Examine the path behind you. Have the transactions been edging into a suspicious sphere? If one transaction is examined in a vacuum, it may not prove to be of concern, but if you examine the path, it might paint a picture that raises red flags. Furthermore, if you ask your client questions delicately, particularly if you have a good relationship with the client/POA, you can engage them in dialogue. Remember that there's nothing that replaces dialogue, not even email. A conversation may give you insights into the matter and understand the client better as a result. Then, if you are satisfied with the explanations, and your concerns are resolved, keep a paper trail of your conversation and remain on the lookout.
For example, when you ask a POA why the redemptions seem to be increasing each month, there may be medical bills and other expenses that have increased due to the elderly client's degenerating medical condition. You may ask for back-up materials, explaining that these will protect both of you down the road from facing allegations from others, such as beneficiaries of the estate who inquire about the amount of money in the estate, having expected to receive more. Even if you're satisfied that there are no issues of concern, don't just close the book on it and move on, continue to keep an eye on the account and ensure it's managed in the client's interest.
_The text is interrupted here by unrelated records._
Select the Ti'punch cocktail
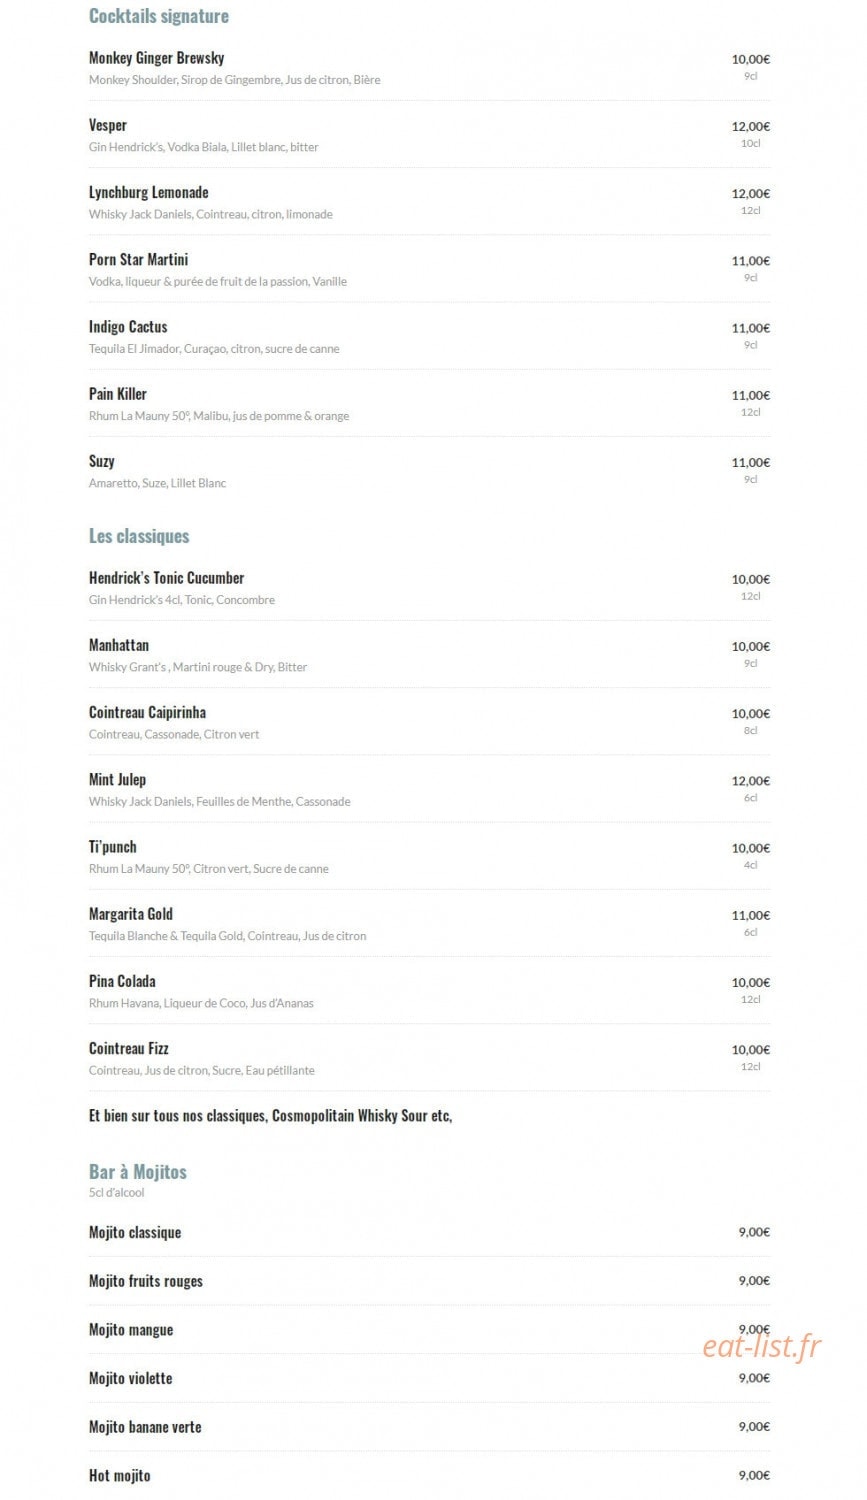The image size is (867, 1500). (113, 847)
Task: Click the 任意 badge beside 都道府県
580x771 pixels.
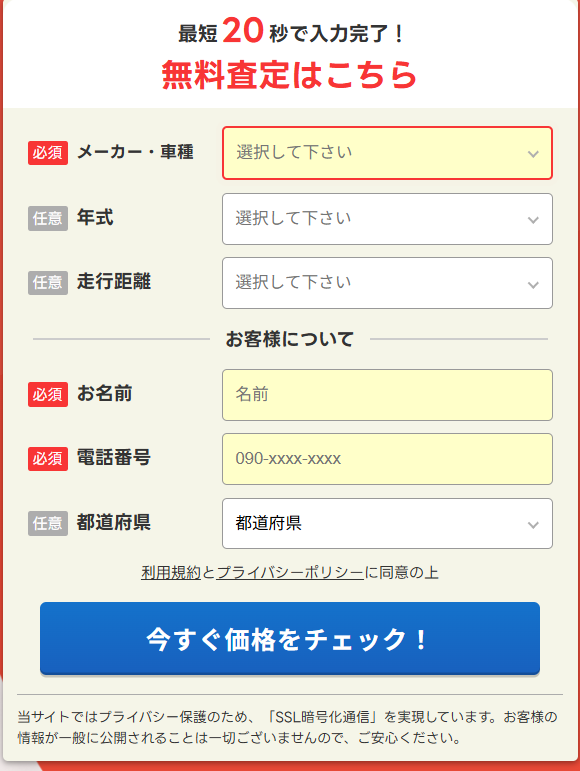Action: 48,523
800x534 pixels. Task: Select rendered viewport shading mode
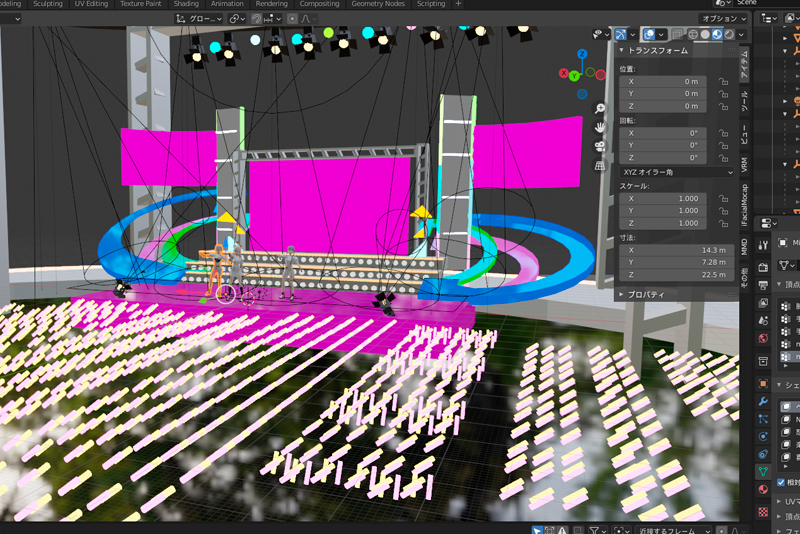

However, if the client or POA's answers don't fit or continue to present red flags, you may need the help of compliance, someone objective and trained to take a closer look and to direct you on next steps. If the compliance officer says all is fine, then that's a bit of an insurance policy, especially if the regulator later inquires about whether you fulfilled your duty. However, again, keep on red alert so that if the problem worsens, you don't ignore it, but raise it again.
As the area of law concerning an advisor's duties when taking instructions from a POA is developing, dealers don't want to be the "test case." That puts them at risk that the law could develop in a manner that requires them to pay substantially in respect of damages to the client, as well as the client's lawyer's fees, not to mention reputational damage. It's for these reasons that advisors and dealers usually decide that it's better to write a cheque than spend the time, money and resources on protracted litigation or regulatory hearing.
So, be on alert for suspicious instructions, don't sweep concerns under the rug and don't examine these in a vacuum. This will protect your reputation and pocket book.